Hurricane Isaac set back construction after the slow-moving storm dropped 9.4 inches of rain over the Denham Springs area, including the unincorporated community of Watson, according to the National Weather Service.
The water brought a halt to pavement projects and made it difficult to navigate the campus for several days, School Board member Kellee Hennessy Dickerson said.
The storm also made it difficult for out-of-town subcontractors to find hotel rooms in the area, she said.
“The silver lining is the beautiful weather we’re having now,” Dickerson said Friday. “They’re catching up and getting so much done.”
Crews were on campus Friday, finishing the floors, installing science lab equipment and taking deliveries of desks, chairs and other classroom furnishings, she said. Next, concrete parking will go down and walkway overheads will go up, she said.
Construction at the $27 million, 211,255-square-foot facility has met with a number of setbacks, including a major theft of copper and tools from the construction site in January and a string of wet weather prior to Isaac. Officials are tentatively aiming for a move-in date at the end of October, Superintendent Bill Spear said.
If the weather does not cooperate, however, the transition might be closer to Thanksgiving, Dickerson said.
“I’m always gun shy to give dates because so much of it is outside our control,” she said. “But we’re still within the contract date, which, with rain days calculated in, would be sometime in January or February.
“My heart breaks, especially for the seniors,” Dickerson said. “These kids and staff, administration and teachers have waited forever for this,” Dickerson said.
The 40-acre campus will expand capacity for a district bursting at the seams with seven main buildings and an athletics facility.
Preliminary enrollment figures for the parish school system indicate 25,361 students this fall, an increase of about 575 students from last school year. The Live Oak campus is designed to house 1,700 students.
“It’s going to be amazing,” Dickerson said. “Not just with all the extra room they’ll have, but also the technology they’ll have at their fingertips.”
A ProStart kitchen will give students the means to earn a certification for course credit at culinary schools and provide income opportunities for the school through evening cooking classes for the community, she said.
The athletics facility, with its top-quality track and turf football field, also will provide opportunities to recoup high up-front costs by hosting state track meets and other sporting events, she said.
Trimming costs has meant smaller construction crews and a more limited ability to play catchup, but it also has allowed extra funding in the construction budget to be directed to the sports facility, Dickerson said.
The district saved more than $660,000 that had been designated for a turn lane into campus from La. 16 when Parish President Layton Ricks, state Sen.
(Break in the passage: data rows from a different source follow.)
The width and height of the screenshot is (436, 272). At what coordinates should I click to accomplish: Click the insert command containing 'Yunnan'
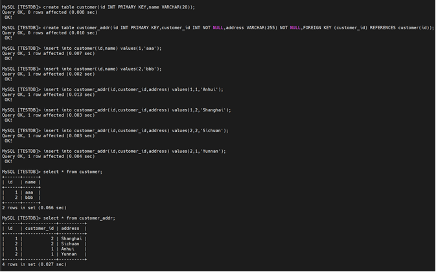point(134,151)
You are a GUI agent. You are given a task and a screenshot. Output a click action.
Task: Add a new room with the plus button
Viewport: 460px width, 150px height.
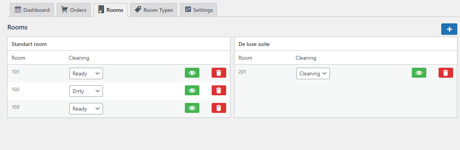(449, 29)
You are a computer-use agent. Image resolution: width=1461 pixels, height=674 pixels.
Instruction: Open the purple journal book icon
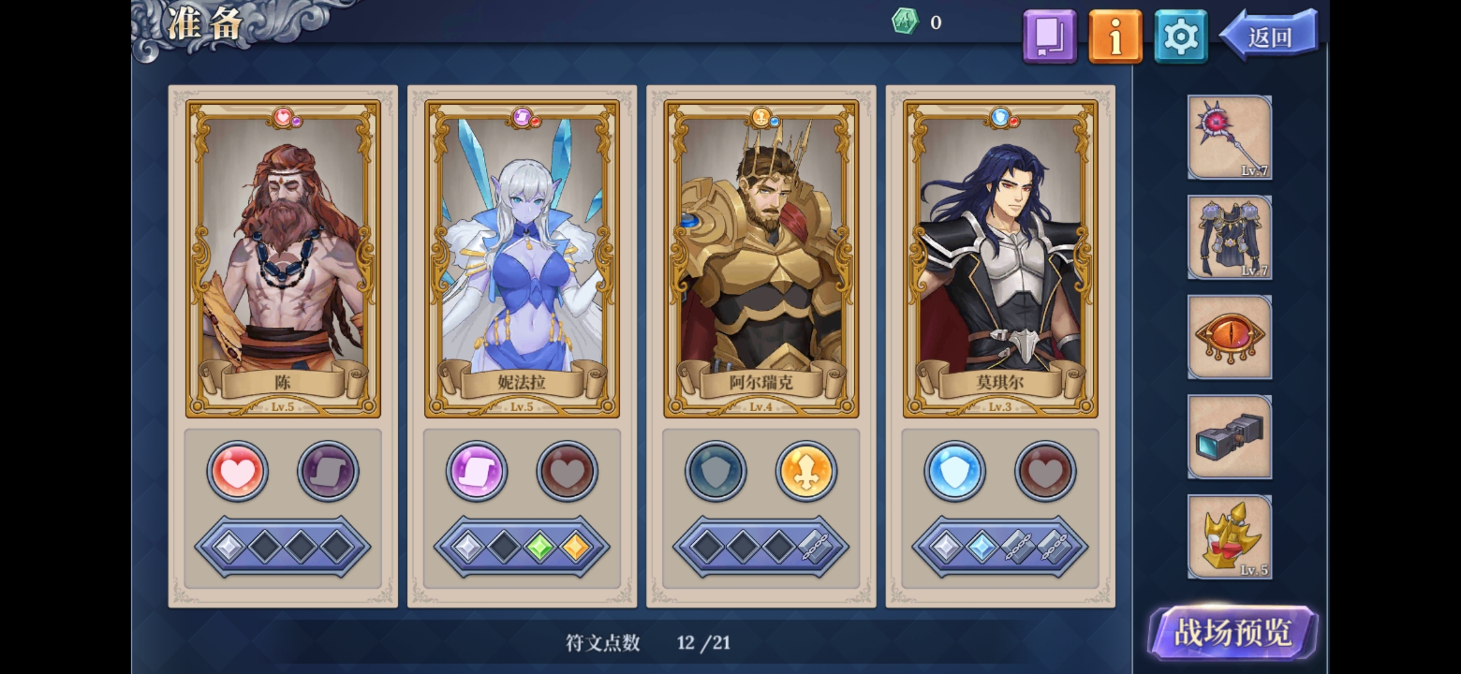[x=1050, y=36]
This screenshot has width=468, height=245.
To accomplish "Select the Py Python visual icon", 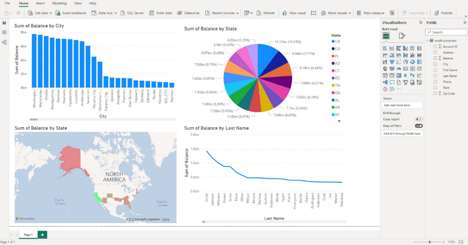I will click(x=412, y=75).
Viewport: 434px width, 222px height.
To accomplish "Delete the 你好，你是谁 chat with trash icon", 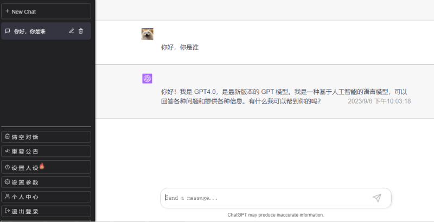I will coord(81,31).
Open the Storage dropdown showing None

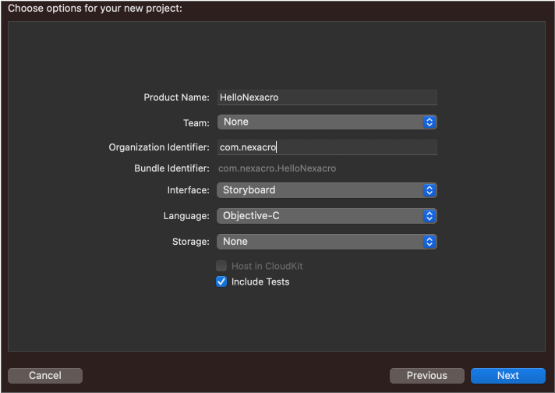(x=320, y=242)
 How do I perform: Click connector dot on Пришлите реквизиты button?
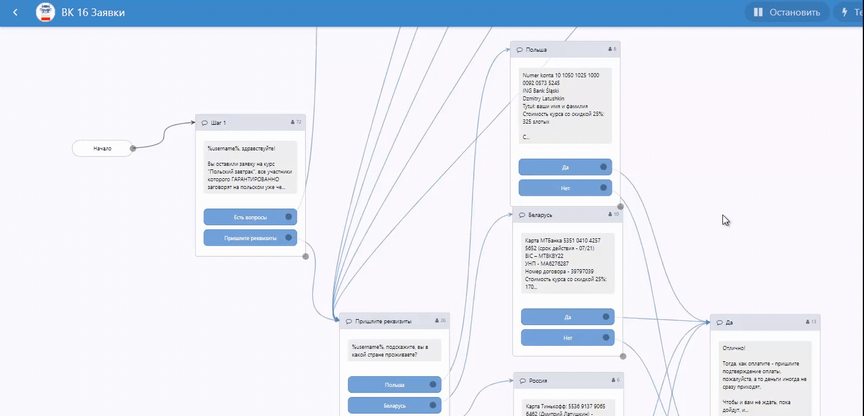289,238
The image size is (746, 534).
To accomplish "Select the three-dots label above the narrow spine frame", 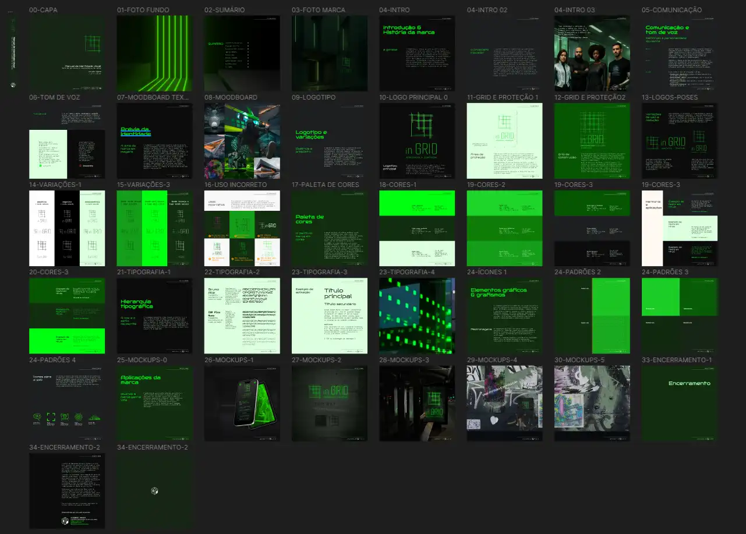I will point(12,10).
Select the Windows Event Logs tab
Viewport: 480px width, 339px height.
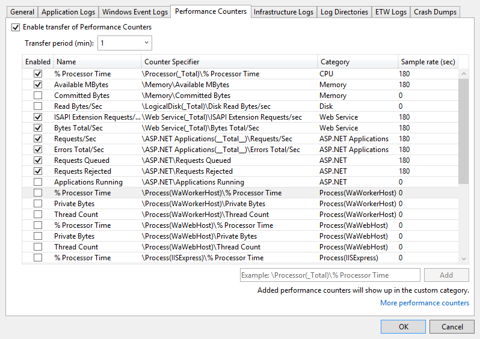pyautogui.click(x=135, y=12)

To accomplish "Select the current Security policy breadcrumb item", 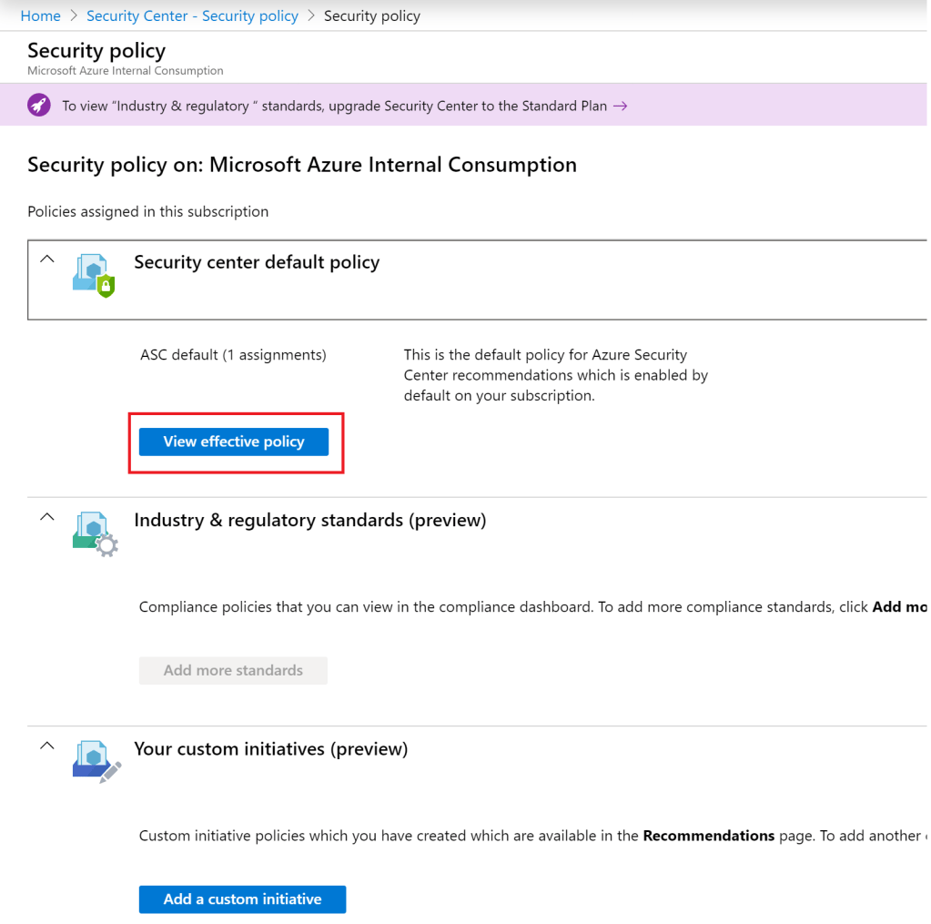I will (x=372, y=15).

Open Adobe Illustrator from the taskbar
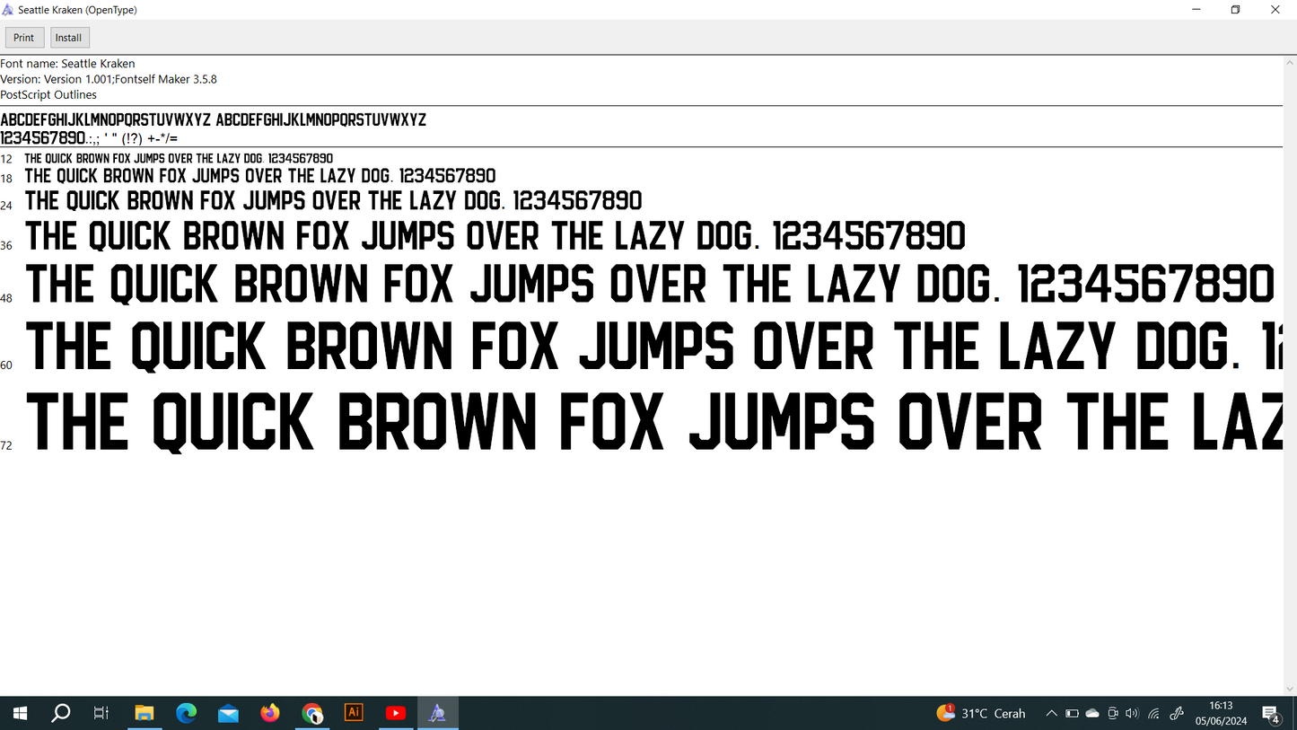click(x=354, y=713)
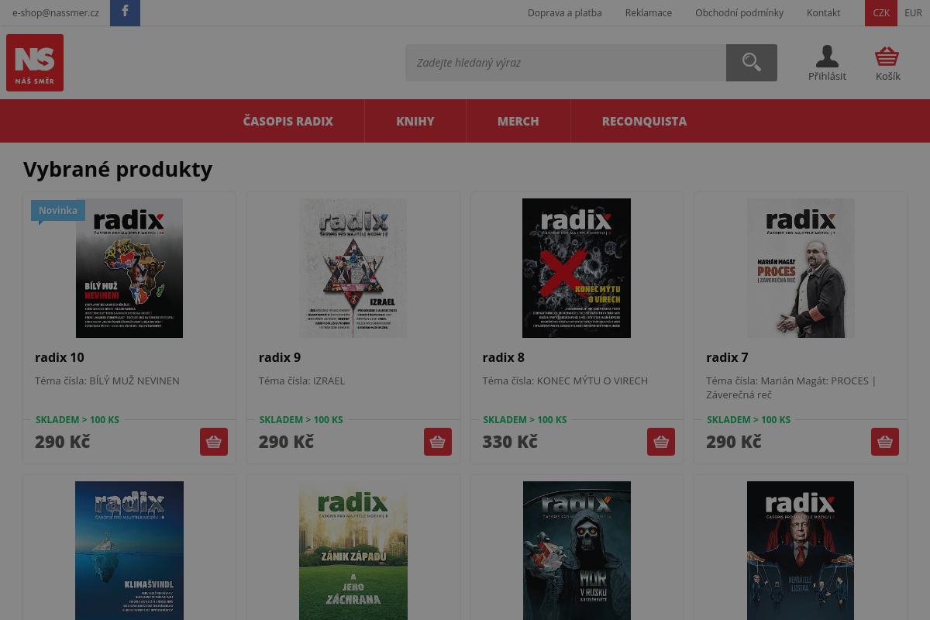Open the Facebook page icon
This screenshot has width=930, height=620.
coord(125,13)
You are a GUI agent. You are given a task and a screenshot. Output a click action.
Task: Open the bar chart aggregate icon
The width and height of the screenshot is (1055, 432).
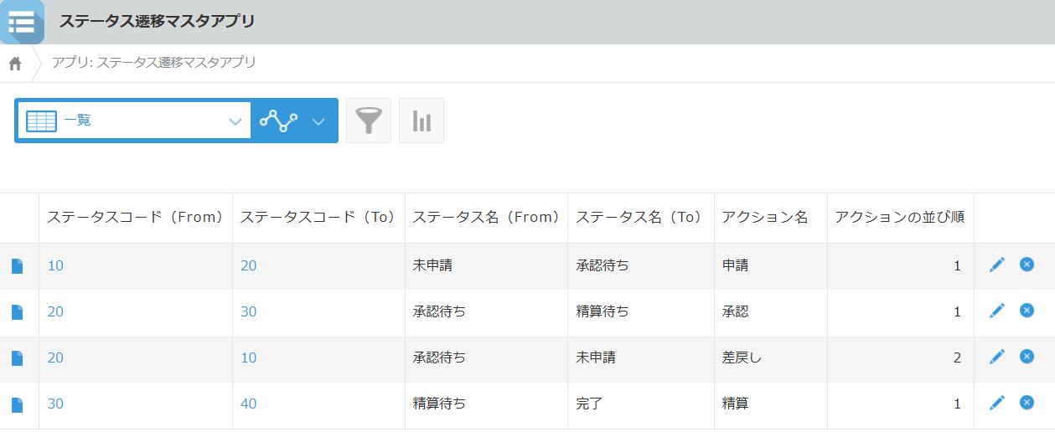click(x=421, y=121)
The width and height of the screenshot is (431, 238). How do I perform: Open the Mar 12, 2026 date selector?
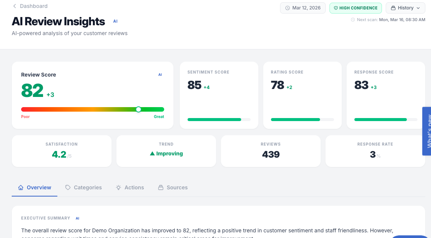303,8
Dale Erdey, R-Livingston, and Parish Councilman Jim Norred worked out a deal with the state Department of Transportation and Development to have the parish take a Watson road into the parish maintenance system in exchange for DOTD picking up the tab for the turn lane, she said.
“When you have a facility like this, people will want to stay around and be part of the program,” Dickerson said. “It really brings a community together.”